Task details ▸ In the entries that follow, the line with "Select the word HTML5 in the title" opens the range and the line with "Click the Request pencil edit icon" closes it; repeat that range exactly, both lines included.

Data supplied ▸
Content starts

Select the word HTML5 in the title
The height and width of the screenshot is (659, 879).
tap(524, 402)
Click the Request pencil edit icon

Content ends
Content starts

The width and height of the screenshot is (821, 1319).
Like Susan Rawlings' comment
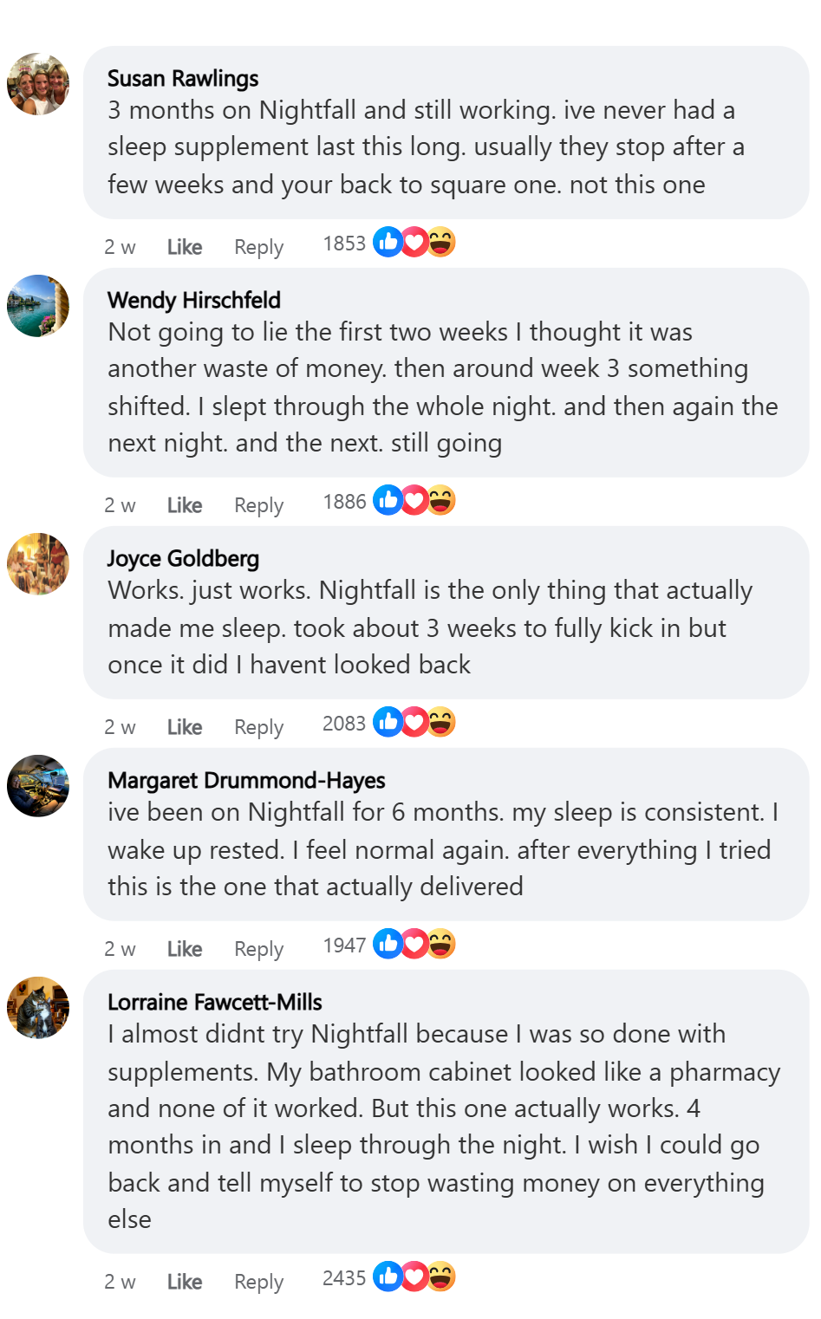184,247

Content ends

Result below ▸
Select the word HTML5 in the title
The height and width of the screenshot is (659, 879).
tap(524, 402)
Click the Request pencil edit icon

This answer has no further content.